Fig. 2 shows views along the lines AB and CD. In this embodiment, the individual nozzles 4 have a continuous circular cross section, as can be seen in FIG. 2. The individual nozzles 4 are arranged as close as possible to one another in order to keep the flow resistance of the entire arrangement in the flow channel 2 as low as possible.

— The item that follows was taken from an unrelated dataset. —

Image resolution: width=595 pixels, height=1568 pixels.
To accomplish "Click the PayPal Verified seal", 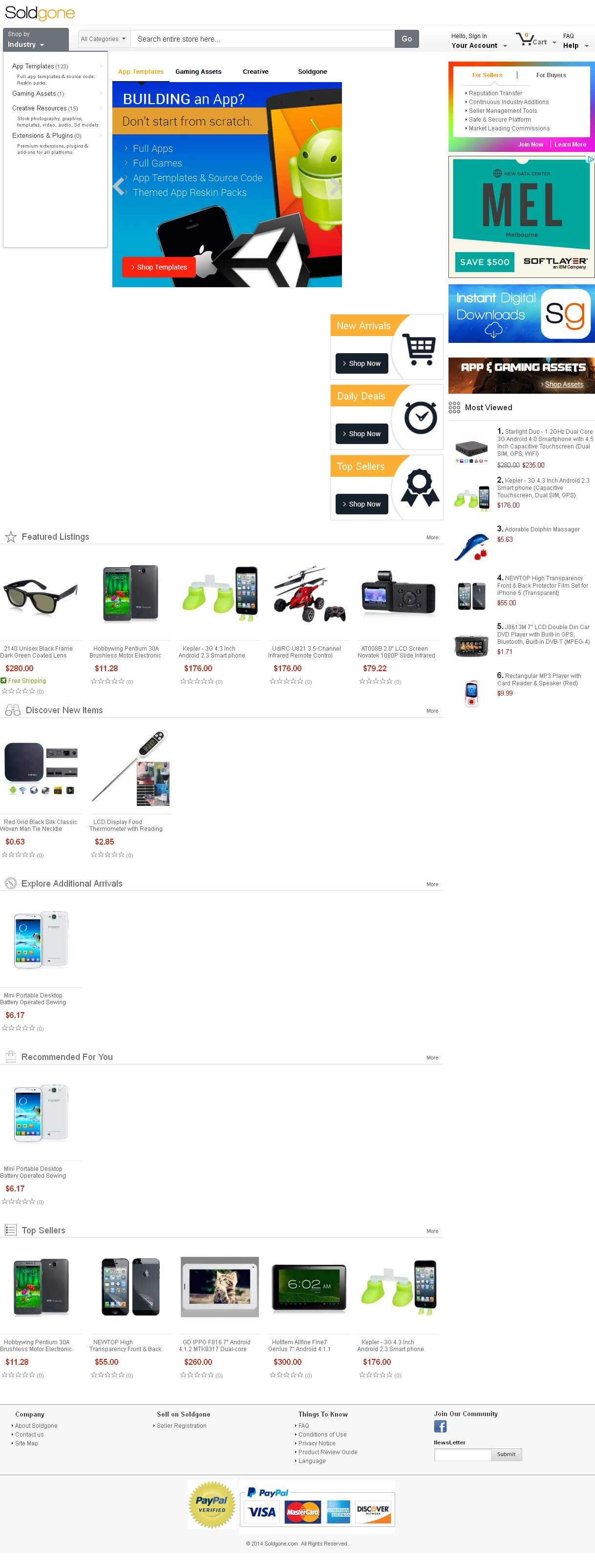I will click(x=212, y=1504).
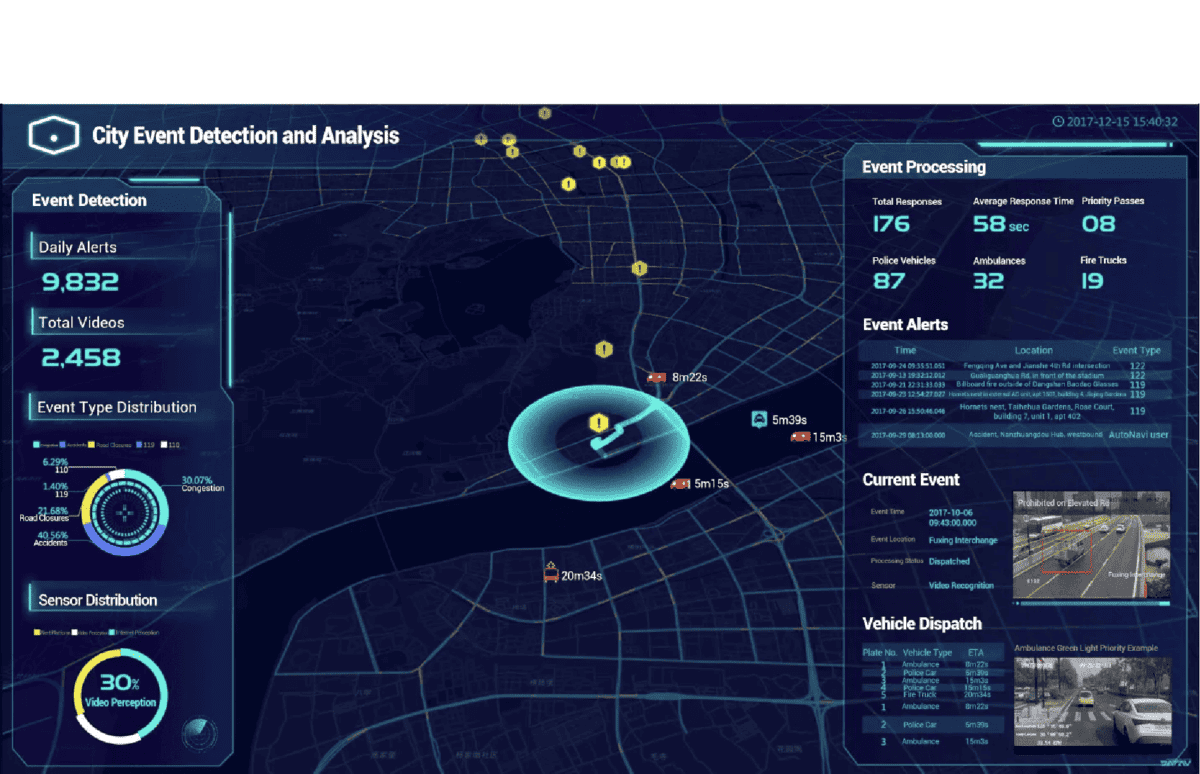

The entire nozzle arrangement of the individual nozzles 4 is formed by two parts, the inflow part 6 and the outflow part 8 , which are so spaced from each other in the flow channel that a gap 14 between the two parts forms the annular openings 15 . The inflow part 6 and the outflow part 8 can each be manufactured extremely inexpensively as a one-piece component, for example by injection molding of plastic. Deviating from the embodiment shown here, the individual nozzles 4 can have a hexagonal cross section, in particular in their end regions, that is to say at their upstream and downstream ends, so that the spaces 28 between the individual nozzles 4 are reduced, or are completely eliminated, and the individual ones Adjacent nozzles 4 directly. In this way, the flow resistance of the entire arrangement is further reduced. An arrangement of nozzles with a different cross-sectional shape is also conceivable in particular in the edge region, ie in the region of the outer circumference of the inflow part 6 and the outflow part 8 , for example in order to be able to fill a round cross-sectional area of the flow channel 2 as completely as possible with a large number of nozzles 4 .

List of reference numbers

2nd

Flow channel

4

Nozzles

6

Inflow part

8th

Outflow part

10th

Inflow section

12th

Outflow section

14

gap

15

Suction opening

16

Vacuum chamber

18th

Vacuum line

20th

Area with constant cross section

22

narrowing section

24th

Section with constant cross section

26

Section with constant cross section

28

Gaps
S flow direction

Claims (10)

1. Device for generating negative pressure with at least one flow channel ( 2 ) in which a plurality of nozzles ( 4 ) are arranged parallel to the flow direction (S), the cross section of which, starting from an inlet opening in the flow direction (S), initially narrows and then narrows widening towards an outlet opening again, each nozzle ( 4 ) having at least one suction opening ( 15 ) in the region of its narrowest cross section and the suction openings ( 15 ) being connected to at least one common vacuum line ( 18 ). 2. Device according to claim 1, in which the region in which the cross section of the nozzle ( 4 ) narrows is steeper than the region in which the nozzle ( 4 ) widens again. 3. Device according to claim 1 or 2, wherein the size of the cross-sectional areas at the inlet openings of the nozzles (4) each corresponding to the size of the cross-sectional areas at the outlet openings of the nozzles (4). 4. Device according to one of the preceding claims, in which the suction openings ( 15 ) are annular and each extend in the region of the narrowest cross section around the entire circumference of the associated nozzle ( 4 ). 5. Device according to one of the preceding claims, in which a plurality of nozzles ( 4 ) is arranged in a honeycomb manner and preferably fills the entire cross section of the flow channel ( 2 ). 6. Device according to one of the preceding claims, in which at least some of the nozzles ( 4 ) have a circular cross section at least in the region of the inlet and outlet openings. 7. Device according to one of the preceding claims, in which at least some of the nozzles ( 4 ) have an angular, in particular hexagonal cross-section at least in the region of the inlet and outlet openings. 8. The device according to claim 7, wherein the cross-sectional shape of the nozzle ( 4 ) starting from the angular cross section at the inlet and outlet openings continuously merges into a circular cross section in the region of the narrowest cross section. 9. Device according to one of claims 1 to 7, wherein the nozzles ( 4 ) have a constant cross-sectional shape over their entire length. 10. Device according to one of the preceding claims, wherein the individual nozzles ( 4 ) in the flow direction (S) behind their narrowest cross-section have a section ( 26 ) with a constant cross-section, from which the nozzles ( 4 ) to their outlets widen out.